=== Section Start ===
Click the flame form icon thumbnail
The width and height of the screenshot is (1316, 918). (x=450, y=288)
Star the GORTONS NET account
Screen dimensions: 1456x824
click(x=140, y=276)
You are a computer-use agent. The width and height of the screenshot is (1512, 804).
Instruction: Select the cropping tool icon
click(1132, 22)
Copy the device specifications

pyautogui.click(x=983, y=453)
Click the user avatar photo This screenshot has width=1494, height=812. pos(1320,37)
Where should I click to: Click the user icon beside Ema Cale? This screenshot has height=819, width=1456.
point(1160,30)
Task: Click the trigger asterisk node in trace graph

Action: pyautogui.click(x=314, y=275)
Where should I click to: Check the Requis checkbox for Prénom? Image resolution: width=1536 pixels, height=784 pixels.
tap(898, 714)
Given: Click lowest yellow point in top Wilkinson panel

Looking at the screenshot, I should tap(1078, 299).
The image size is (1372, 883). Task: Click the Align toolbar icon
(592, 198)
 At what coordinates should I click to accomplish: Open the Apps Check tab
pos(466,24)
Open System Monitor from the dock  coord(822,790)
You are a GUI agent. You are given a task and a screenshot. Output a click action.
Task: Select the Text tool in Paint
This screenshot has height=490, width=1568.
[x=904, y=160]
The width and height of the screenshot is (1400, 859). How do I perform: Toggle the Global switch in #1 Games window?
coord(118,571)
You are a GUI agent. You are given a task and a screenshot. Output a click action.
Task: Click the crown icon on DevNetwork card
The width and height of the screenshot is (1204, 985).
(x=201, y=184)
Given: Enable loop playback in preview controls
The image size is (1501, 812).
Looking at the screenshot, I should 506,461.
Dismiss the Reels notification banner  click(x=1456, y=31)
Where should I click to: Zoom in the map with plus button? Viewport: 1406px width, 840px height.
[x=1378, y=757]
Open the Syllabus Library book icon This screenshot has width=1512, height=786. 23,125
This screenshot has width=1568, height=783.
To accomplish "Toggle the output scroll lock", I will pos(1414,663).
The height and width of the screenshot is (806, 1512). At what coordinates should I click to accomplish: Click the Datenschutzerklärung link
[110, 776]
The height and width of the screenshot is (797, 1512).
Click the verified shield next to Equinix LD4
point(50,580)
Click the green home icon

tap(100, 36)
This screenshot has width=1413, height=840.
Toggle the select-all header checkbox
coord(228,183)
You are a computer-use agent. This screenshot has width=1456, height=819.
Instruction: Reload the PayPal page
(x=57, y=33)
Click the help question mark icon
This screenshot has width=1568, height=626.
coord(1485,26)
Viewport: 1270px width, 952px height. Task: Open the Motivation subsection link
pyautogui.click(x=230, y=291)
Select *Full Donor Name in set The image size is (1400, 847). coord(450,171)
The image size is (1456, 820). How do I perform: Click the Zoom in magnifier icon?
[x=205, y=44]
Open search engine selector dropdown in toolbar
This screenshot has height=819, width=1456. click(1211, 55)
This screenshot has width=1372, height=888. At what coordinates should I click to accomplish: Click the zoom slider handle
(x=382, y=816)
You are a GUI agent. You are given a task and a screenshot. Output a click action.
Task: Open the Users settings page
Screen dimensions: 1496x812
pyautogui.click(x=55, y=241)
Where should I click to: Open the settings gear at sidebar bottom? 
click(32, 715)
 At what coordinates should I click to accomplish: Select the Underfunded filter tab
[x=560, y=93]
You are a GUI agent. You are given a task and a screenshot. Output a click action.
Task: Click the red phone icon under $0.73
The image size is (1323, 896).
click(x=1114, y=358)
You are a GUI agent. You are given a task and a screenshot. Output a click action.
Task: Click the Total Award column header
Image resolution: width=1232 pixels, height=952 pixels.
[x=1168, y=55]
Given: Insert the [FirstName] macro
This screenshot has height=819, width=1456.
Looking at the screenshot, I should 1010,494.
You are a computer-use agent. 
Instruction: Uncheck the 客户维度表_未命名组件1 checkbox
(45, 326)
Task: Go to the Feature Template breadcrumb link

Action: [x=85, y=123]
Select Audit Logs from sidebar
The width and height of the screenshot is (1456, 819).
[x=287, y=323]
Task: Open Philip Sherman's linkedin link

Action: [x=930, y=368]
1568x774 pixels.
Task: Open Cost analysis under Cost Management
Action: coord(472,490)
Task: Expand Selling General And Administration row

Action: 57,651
=== Section End ===
» **TRY IT**: Your task is to transcribe the material, which must come out exactly as written.

» **TASK RESPONSE**:
Click the flame form icon thumbnail
The width and height of the screenshot is (1316, 918). (x=450, y=288)
Star the GORTONS NET account
Screen dimensions: 1456x824
click(x=140, y=276)
You are a computer-use agent. The width and height of the screenshot is (1512, 804).
Instruction: Select the cropping tool icon
click(1132, 22)
Copy the device specifications

pyautogui.click(x=983, y=453)
Click the user avatar photo This screenshot has width=1494, height=812. pos(1320,37)
Where should I click to: Click the user icon beside Ema Cale? This screenshot has height=819, width=1456.
point(1160,30)
Task: Click the trigger asterisk node in trace graph

Action: pyautogui.click(x=314, y=275)
Where should I click to: Check the Requis checkbox for Prénom? Image resolution: width=1536 pixels, height=784 pixels.
tap(898, 714)
Given: Click lowest yellow point in top Wilkinson panel

Looking at the screenshot, I should tap(1078, 299).
The image size is (1372, 883). Task: Click the Align toolbar icon
(592, 198)
 At what coordinates should I click to accomplish: Open the Apps Check tab
pos(466,24)
Open System Monitor from the dock  coord(822,790)
You are a GUI agent. You are given a task and a screenshot. Output a click action.
Task: Select the Text tool in Paint
This screenshot has height=490, width=1568.
[x=904, y=160]
The width and height of the screenshot is (1400, 859). How do I perform: Toggle the Global switch in #1 Games window?
coord(118,571)
You are a GUI agent. You are given a task and a screenshot. Output a click action.
Task: Click the crown icon on DevNetwork card
The width and height of the screenshot is (1204, 985).
(x=201, y=184)
Given: Enable loop playback in preview controls
The image size is (1501, 812).
Looking at the screenshot, I should 506,461.
Dismiss the Reels notification banner  click(x=1456, y=31)
Where should I click to: Zoom in the map with plus button? Viewport: 1406px width, 840px height.
[x=1378, y=757]
Open the Syllabus Library book icon This screenshot has width=1512, height=786. 23,125
This screenshot has width=1568, height=783.
To accomplish "Toggle the output scroll lock", I will pos(1414,663).
The height and width of the screenshot is (806, 1512). At what coordinates should I click to accomplish: Click the Datenschutzerklärung link
[110, 776]
The height and width of the screenshot is (797, 1512).
Click the verified shield next to Equinix LD4
point(50,580)
Click the green home icon

tap(100, 36)
This screenshot has width=1413, height=840.
Toggle the select-all header checkbox
coord(228,183)
You are a computer-use agent. This screenshot has width=1456, height=819.
Instruction: Reload the PayPal page
(x=57, y=33)
Click the help question mark icon
This screenshot has width=1568, height=626.
coord(1485,26)
Viewport: 1270px width, 952px height. Task: Open the Motivation subsection link
pyautogui.click(x=230, y=291)
Select *Full Donor Name in set The image size is (1400, 847). coord(450,171)
The image size is (1456, 820). How do I perform: Click the Zoom in magnifier icon?
[x=205, y=44]
Open search engine selector dropdown in toolbar
This screenshot has height=819, width=1456. click(1211, 55)
This screenshot has width=1372, height=888. At what coordinates should I click to accomplish: Click the zoom slider handle
(x=382, y=816)
You are a GUI agent. You are given a task and a screenshot. Output a click action.
Task: Open the Users settings page
Screen dimensions: 1496x812
pyautogui.click(x=55, y=241)
Where should I click to: Open the settings gear at sidebar bottom? 
click(32, 715)
 At what coordinates should I click to accomplish: Select the Underfunded filter tab
[x=560, y=93]
You are a GUI agent. You are given a task and a screenshot. Output a click action.
Task: Click the red phone icon under $0.73
The image size is (1323, 896).
click(x=1114, y=358)
You are a GUI agent. You are given a task and a screenshot. Output a click action.
Task: Click the Total Award column header
Image resolution: width=1232 pixels, height=952 pixels.
[x=1168, y=55]
Given: Insert the [FirstName] macro
This screenshot has height=819, width=1456.
Looking at the screenshot, I should 1010,494.
You are a computer-use agent. 
Instruction: Uncheck the 客户维度表_未命名组件1 checkbox
(45, 326)
Task: Go to the Feature Template breadcrumb link

Action: [x=85, y=123]
Select Audit Logs from sidebar
The width and height of the screenshot is (1456, 819).
[x=287, y=323]
Task: Open Philip Sherman's linkedin link

Action: [x=930, y=368]
1568x774 pixels.
Task: Open Cost analysis under Cost Management
Action: coord(472,490)
Task: Expand Selling General And Administration row

Action: 57,651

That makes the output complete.